Education / Socio-Economic Development: The average literacy rate is about 90%, including males and females, even though enrolments in secondary level are very low. Besides the undeniable achievements of economic-social developments in the past decade, the integration and open policy has also increasingly born cultural and social challenges. . Young people tend to migrate to urban areas for employment. Despite government's efforts to reduce poverty, there are still an important number of street children in the big cities, who come from different areas and backgrounds. The majority of them are females (35% in 1997 to over 47% in 1999-UNESCO). They are a vulnerable population to SRH issues. All in all, poverty and literacy rates slightly depend on the disparities between rural and urban areas.
Health / Knowledge on Sexuality and Reproductive Health: Studies have shown that most adolescents that have pre-marital sex do not use any contraception. Each year there are thousands of abortion cases (0.6 abortion case per childbirth) (MoH, 1999), one third of which are by young unmarried women. Recently, large-scale research has also shown that in every 3 single males aged from 22-25, one male has sexual relations, (MoH 2004). Studies on sexuality and violence revealed that many women feel a lack of control in their relationship with men. Barriers restricting parent-adolescent communication on sexuality as parents fear that talking about sexuality will encourage their children to experiment with sex. First birth is around 23 years. Abortion is legal and family planning services are easily accessible.
The proportion of the adolescents infected by sexually transmitted diseases (STDs), especially HIV/AIDS is increasing as they lack knowledge of precautionary measures. In Vietnam, HIV/AIDS cases in the 20-29 year age group has increased from 15.0% in 1993 to 72.0% in 2004 (NCADP, 2004) and unsafe sexual relations are predicted to be the main reason for transmitting diseases in the future. Drug use and prostitution are also increasing in the youth.
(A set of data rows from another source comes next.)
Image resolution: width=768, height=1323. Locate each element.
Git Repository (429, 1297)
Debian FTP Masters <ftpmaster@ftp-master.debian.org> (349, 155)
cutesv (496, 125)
Traditional Values and Attitudes: While more young people are engaging in sexual activities at an early age, Vietnamese women are still expected to be virgins until marriage but young men are expected to be experienced. As virginity is still prized, premarital sex creates a sense of shame, not only among young women but also among their parents and teachers. Men are perceived as the centre of the family and are respected. Women are subordinated, should make the family happy and have to be loyal to their husbands. Increasingly, love and marriage are romanticised. The average age of first sexual encounter is 19.6. Marriage is usually between 22 -25 - the legal age of marriage is 18 years for women and 20 for men. First marriage is 25.5 year for men and 20 years for women.
Choosing ones own spouse independently occurs but the major share the decision with their families.
Actions: Viet Nam is committed to reduce the poverty rate by a further 40 per cent by 2010. While these are impressive achievements, the challenge now is to reduce increasing disparities and reach deep pockets of poverty in each region of the country. Moreover, the Vietnamese government, conscious of SRH problems, is committed to afford RH services for adolescents, and to increase information and advocacy activities.